Toward a space-based perspective of our planet in the 1960s

Fifty years ago, on September 21, 1966, Secretary of the Interior Stewart Udall announced his vision to create “a program aimed at gathering facts about the natural resources of the earth from earth-orbiting satellites.”

Udall boldly revealed that NASA and the Interior Department would collaborate on Earth-observing space technology to monitor the planet’s natural resources. Initially called Project EROS, short for Earth Resources Observation Satellites, the many fruits of this ambitious vision would become unparalleled in remote sensing.

In the fall of 1966, NASA was nearly three years away from launching the Apollo 11 mission and planting man’s first footprint on the moon. Only limited time and effort had been spent exploring ideas for an Earth-observing satellite. Nevertheless, to ensure that sufficient attention would be brought to such a concept, U.S. Geological Survey Director William Pecora convinced Interior Secretary Stewart Udall to issue a press release on September 21 announcing Project EROS, later renamed the Landsat program.

Fifty years later to the day, the Department of the Interior and NASA are celebrating this farseeing vision with a special event featuring Secretary Udall’s son, Senator Tom Udall of New Mexico.

Landsat origins

In the 1950s, Bill Pecora had become aware, along with a few other agricultural scientists and other geologists, that aerial surveys of land surfaces could reveal features that were difficult, time-consuming, and expensive to trace on the ground. By the early 1960s the U.S. was flying both classified land-observation satellites plus the country’s first weather satellites.  NASA scientists and engineers had conducted some highly successful aircraft-based remote sensing projects, many of them conducted in cooperation with the USGS and U.S. Department of Agriculture.

Both Secretary Udall and Director Pecora understood the vast potential for the useful, versatile knowledge we could gain from land-imaging satellites – knowledge that could be used by the Department of the Interior to accomplish its mission, knowledge that could be used by institutions and scientists outside the government and beyond the United States.  

 

Stewart Lee Udall, U.S. Secretary of the Interior, 1961-69
Stewart Lee Udall, Secretary of the Interior, 1961-69. 

 

Landsat and Earth observation worldwide

Since the first ERTS 1 satellite (later Landsat) was launched by NASA in July 1972, successive satellites in the Landsat program have been imaging the landmasses of our planet. Landsat, a joint effort of USGS and NASA, has produced the longest, continuous record of Earth’s land surface as seen from space.

NASA launched the latest Landsat mission, Landsat 8, in February 2013. After a three-month testing period, the USGS assumed ownership and operations of the satellite. Landsat 8 works in tandem with the older USGS Landsat 7 satellite to provide data every eight days for any spot on the Earth’s land masses, supporting farmers, foresters, conservationists, water managers, and scientists around the globe.

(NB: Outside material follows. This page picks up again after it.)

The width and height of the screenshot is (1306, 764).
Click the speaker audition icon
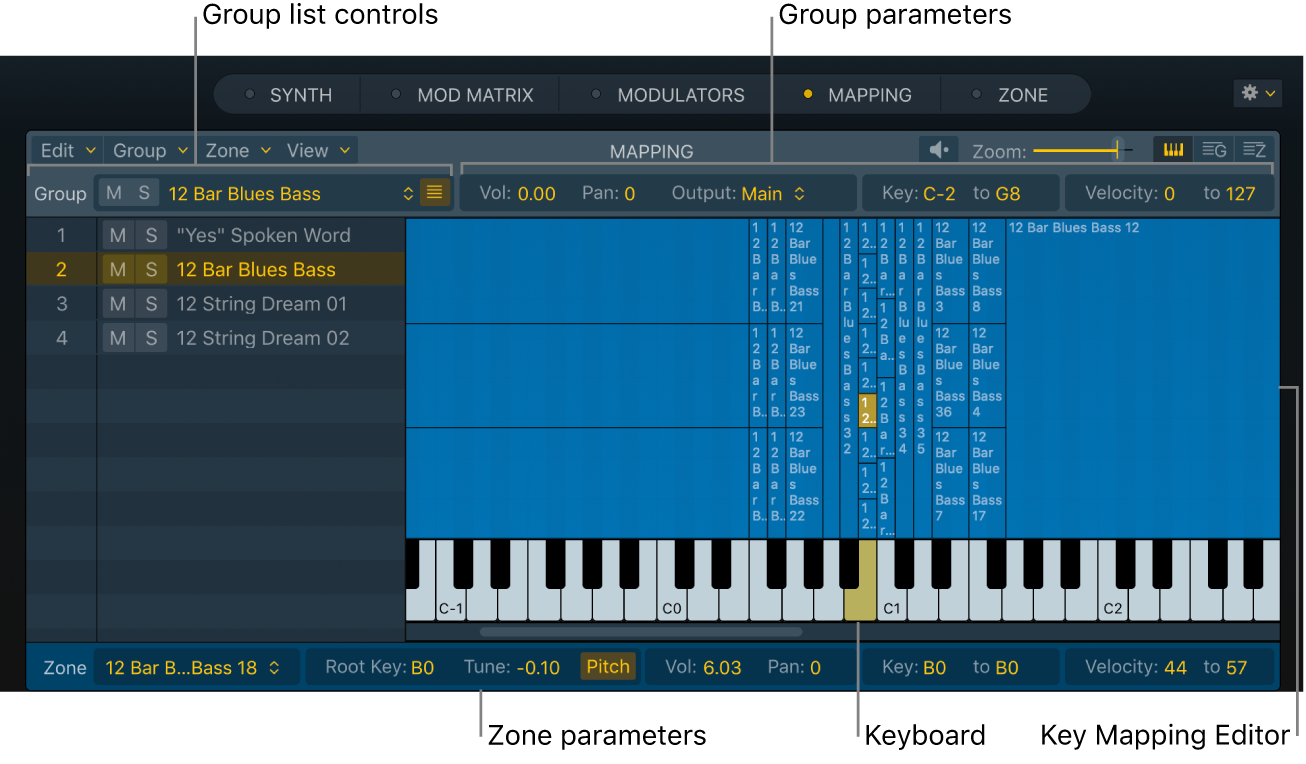(x=937, y=149)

A common vocabulary for change

The authoritative information gathered by multiple Earth observation satellites, such as Landsat, now serves as a common, reliable record for environmental change around the world. Indeed, in the last half century, the record of Earth observation from space has become the indispensable foundation of almost all deliberations about the state of the Earth. Secretary Udall’s vision has fundamentally remade how we see and understand our planet.

Learn more

Celebrating 50 Years of a Vision to Observe Earth for the Benefit of All
An Idea that Worked: an interview with Interior Secretary Stewart Udall
Landsat: Continuing to Improve Everyday Life (sample applications)
USGS Landsat
NASA Landsat
Canyonlands National Park, Landsat 8 image (download option)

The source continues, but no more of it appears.